*YOUR GOAL*. Rewrite the rows below, changing every "Image resolution" to "Display resolution" and leaving everything else as it is.
>> Begin
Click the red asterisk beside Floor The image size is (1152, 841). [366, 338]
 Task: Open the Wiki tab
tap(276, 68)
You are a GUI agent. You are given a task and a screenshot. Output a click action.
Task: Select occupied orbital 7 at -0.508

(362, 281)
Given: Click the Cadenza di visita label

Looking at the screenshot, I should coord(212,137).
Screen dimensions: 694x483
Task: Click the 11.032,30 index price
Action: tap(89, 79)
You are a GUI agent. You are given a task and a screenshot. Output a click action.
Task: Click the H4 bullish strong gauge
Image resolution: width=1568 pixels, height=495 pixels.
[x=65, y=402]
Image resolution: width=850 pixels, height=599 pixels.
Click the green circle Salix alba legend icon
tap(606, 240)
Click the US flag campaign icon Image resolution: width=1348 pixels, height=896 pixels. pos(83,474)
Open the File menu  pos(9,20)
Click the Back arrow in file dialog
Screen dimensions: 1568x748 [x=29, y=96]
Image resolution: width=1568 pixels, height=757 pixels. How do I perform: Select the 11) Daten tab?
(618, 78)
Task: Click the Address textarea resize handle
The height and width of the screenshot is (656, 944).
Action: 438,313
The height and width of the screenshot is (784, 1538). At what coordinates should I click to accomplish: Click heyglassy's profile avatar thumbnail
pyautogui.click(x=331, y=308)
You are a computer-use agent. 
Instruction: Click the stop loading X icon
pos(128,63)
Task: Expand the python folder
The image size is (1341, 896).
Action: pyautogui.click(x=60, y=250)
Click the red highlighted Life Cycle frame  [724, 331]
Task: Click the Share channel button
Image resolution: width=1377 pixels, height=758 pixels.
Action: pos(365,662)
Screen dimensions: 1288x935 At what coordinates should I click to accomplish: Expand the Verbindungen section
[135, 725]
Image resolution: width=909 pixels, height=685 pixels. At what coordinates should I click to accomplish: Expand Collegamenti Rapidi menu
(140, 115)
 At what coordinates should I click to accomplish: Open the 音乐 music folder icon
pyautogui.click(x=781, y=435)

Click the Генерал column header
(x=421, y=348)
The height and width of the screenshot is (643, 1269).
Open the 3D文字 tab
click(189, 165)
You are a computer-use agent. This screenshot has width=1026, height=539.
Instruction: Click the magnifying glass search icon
>> End
*THE SOLUTION*.
Click the red asterisk beside Floor The image size is (1152, 841). [366, 338]
 Task: Open the Wiki tab
tap(276, 68)
You are a GUI agent. You are given a task and a screenshot. Output a click action.
Task: Select occupied orbital 7 at -0.508

(362, 281)
Given: Click the Cadenza di visita label

Looking at the screenshot, I should coord(212,137).
Screen dimensions: 694x483
Task: Click the 11.032,30 index price
Action: tap(89, 79)
You are a GUI agent. You are given a task and a screenshot. Output a click action.
Task: Click the H4 bullish strong gauge
Display resolution: width=1568 pixels, height=495 pixels.
[x=65, y=402]
Display resolution: width=850 pixels, height=599 pixels.
Click the green circle Salix alba legend icon
tap(606, 240)
Click the US flag campaign icon Display resolution: width=1348 pixels, height=896 pixels. pos(83,474)
Open the File menu  pos(9,20)
Click the Back arrow in file dialog
Screen dimensions: 1568x748 [x=29, y=96]
Display resolution: width=1568 pixels, height=757 pixels. How do I perform: Select the 11) Daten tab?
(618, 78)
Task: Click the Address textarea resize handle
The height and width of the screenshot is (656, 944).
Action: 438,313
The height and width of the screenshot is (784, 1538). At what coordinates should I click to accomplish: Click heyglassy's profile avatar thumbnail
pyautogui.click(x=331, y=308)
You are a computer-use agent. 
Instruction: Click the stop loading X icon
pos(128,63)
Task: Expand the python folder
The image size is (1341, 896).
Action: pyautogui.click(x=60, y=250)
Click the red highlighted Life Cycle frame  [724, 331]
Task: Click the Share channel button
Display resolution: width=1377 pixels, height=758 pixels.
Action: pos(365,662)
Screen dimensions: 1288x935 At what coordinates should I click to accomplish: Expand the Verbindungen section
[135, 725]
Display resolution: width=909 pixels, height=685 pixels. At what coordinates should I click to accomplish: Expand Collegamenti Rapidi menu
(140, 115)
 At what coordinates should I click to accomplish: Open the 音乐 music folder icon
pyautogui.click(x=781, y=435)

Click the Генерал column header
(x=421, y=348)
The height and width of the screenshot is (643, 1269).
Open the 3D文字 tab
click(189, 165)
You are a computer-use agent. This screenshot has width=1026, height=539.
Instruction: Click the magnifying glass search icon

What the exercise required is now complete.